Researchers measured total duct leakage and/or duct leakage
to the outside in 101 houses representing 190 floors (single
wide equals one floor, double wide equals two floors, etc.).
Ducts systems observed in these tests were installed either
in the attic (ceiling systems) or in the belly (floor systems).
Researchers tested 132 floors with mastic sealed duct systems
and 58 floors with taped duct systems.
Of the 190 floors tested by BAIHP, the results break down
thus:
For mastic sealed systems (n=132):
- Average
Qn total = 5.1% (n=124); 85 systems (68%) achieved the
Qn total ≤ 6% target.
- Average
Qn out = 2.4% (n=86); 73 systems (85%) reached the Qn out ≤ 3%
goal.
For
taped systems (n=58):
- Average
Qn total = 8.2% (n=56); 19 systems (34%) reached the Qn
total ≤ 6% target.
- Average
Qn out = 5.7% (n=30), more than twice as leaky as the mastic
average; 5 systems (17%) reached the Qn out ≤ 3%
goal.
The
results show that, while it is possible to achieve the BAIHP
Qn goals by using tape to seal duct work, it is far easier
to meet the goal using mastic. What isn’t illustrated
by the results is the longevity of a mastic sealed system.

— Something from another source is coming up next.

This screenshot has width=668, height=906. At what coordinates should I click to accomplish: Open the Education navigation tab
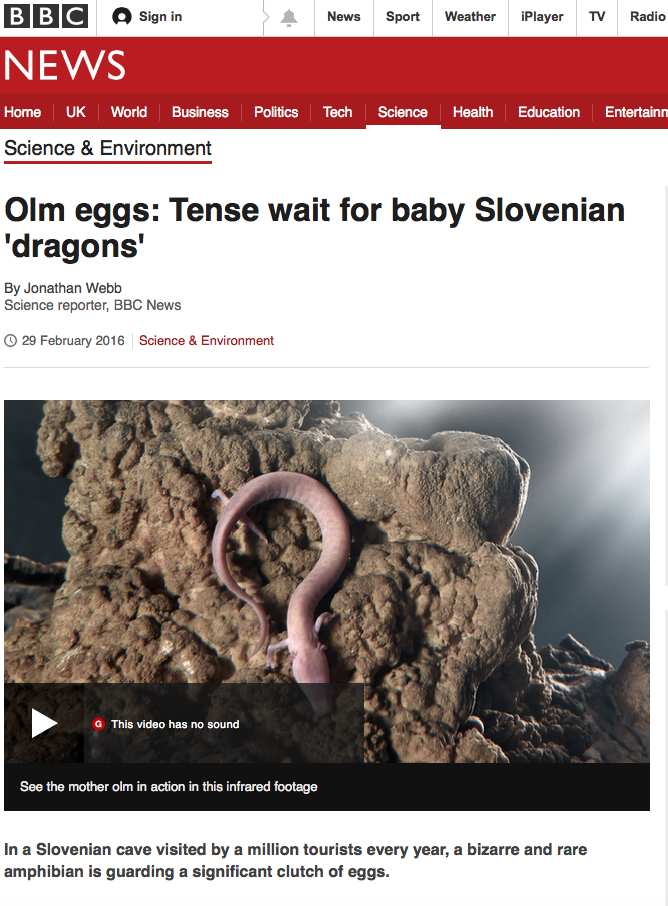point(549,112)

The adhesive in tape can’t stand up to the surface temperature
differences and changes or the material movement at the joints
and often fails. Mastic provides a much more durable seal.

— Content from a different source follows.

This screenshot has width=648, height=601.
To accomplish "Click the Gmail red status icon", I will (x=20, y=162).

Typical factory visits consist of meeting with key personnel
at the factory, factory observations, and air tightness testing
of duct systems and house shells. A comprehensive trip report
is generated reporting observations and test results, and pointing
out opportunities for improvement. This is shared with factory
personnel, both corporate and locally. Often, a factory is
revisited to verify results or assist in the implementation
of the recommendations.
The most commonly encountered challenges observed in the factories
include:
- Leaky supply and return plenums
- Misalignment of components.
- Free-hand cutting of holes in duct board and sheet metal.
- Insufficient connection area at joints.

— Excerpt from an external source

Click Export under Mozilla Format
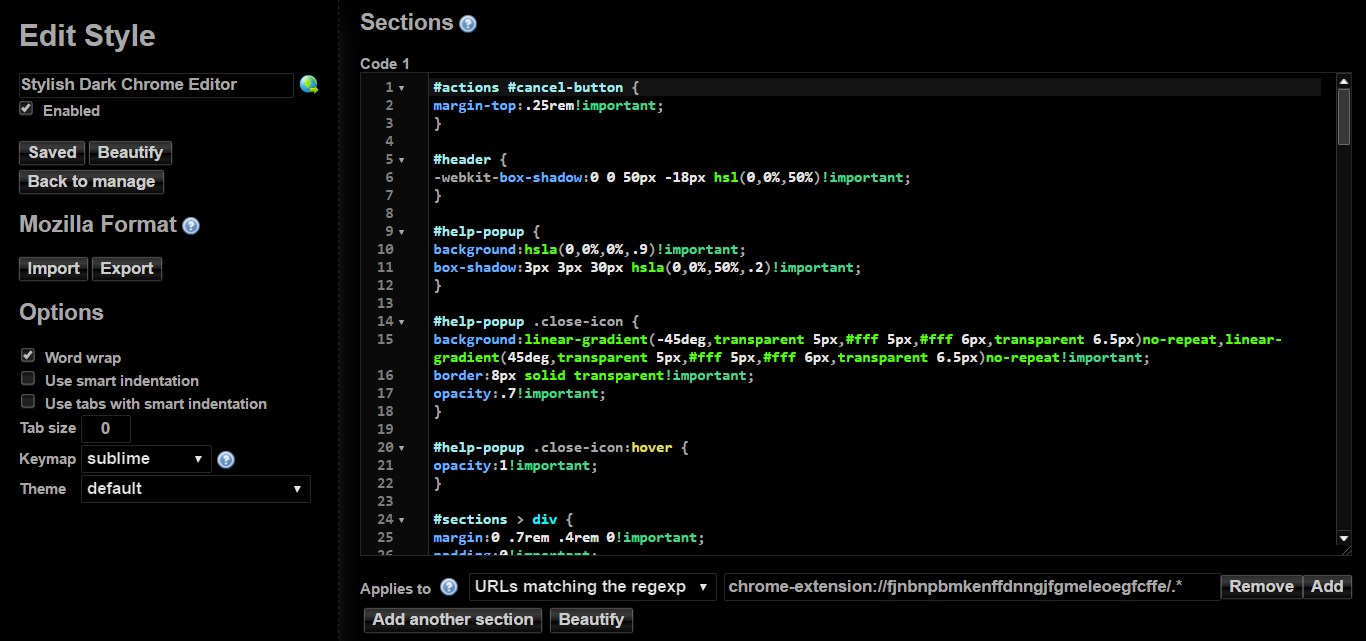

- Mastic applied to dirty (sawdust) surfaces.
- Insufficient mastic coverage.
- Mastic applied to some joints and not others.
- Loose strapping on flex duct connections.
- Incomplete tabbing of fittings.
- Improperly applied tape
Duct system recommendations discussed in this report include:
- Set duct tightness target Qn equal to or less than 6% total
and 3% to outside.
- Achieve duct tightness by properly applying tapes and sealing
joints with mastic
- Accurately cut holes for duct connections
- Fully bend all tabs on collar and boot connections
- Trim and tighten zip ties with a strapping tool
- Provide return air pathways from bedrooms to main living
areas
Summary of BAIHP Approach to Achieving Tight Ducts in Manufactured
Housing:
- Set
goal with factory management of achieving Qnout<=3%
using Qntotal<=6% as a surrogate measurement while houses
are in production.
- Evaluate current practice by testing a random sample of
units
- Report Qntotal and Qnout findings; make recommendations
for reaching goals
- Assist with implementation and problem solving as needed
- Evaluate results and make further recommendations until
goal is met
- Assist with development of quality control procedures to
ensure continued success
Finally, duct tightness goals can be achieved with minimal
added cost. Reported costs range from $4 to $8. These costs
include in-plant quality control procedures critical to meeting
duct tightness goals.
Achieving duct tightness goals provides benefits to multiple
stakeholders. Improving duct tightness diminishes uncontrolled
air (and moisture) flow, including infiltration of outside
air, loss of conditioned air from supply ducts, and introduction
of outside air into the mechanical system. Uncontrolled air
flow is an invisible and damaging force that can affect the
durability of houses, efficiency and life of mechanical equipment,
and sometimes occupant health. With improved duct tightness,
manufacturers enjoy reduced service claims and higher customer
satisfaction, while homeowners pay lower utility bills, breathe
cleaner air, and have reduced home maintenance.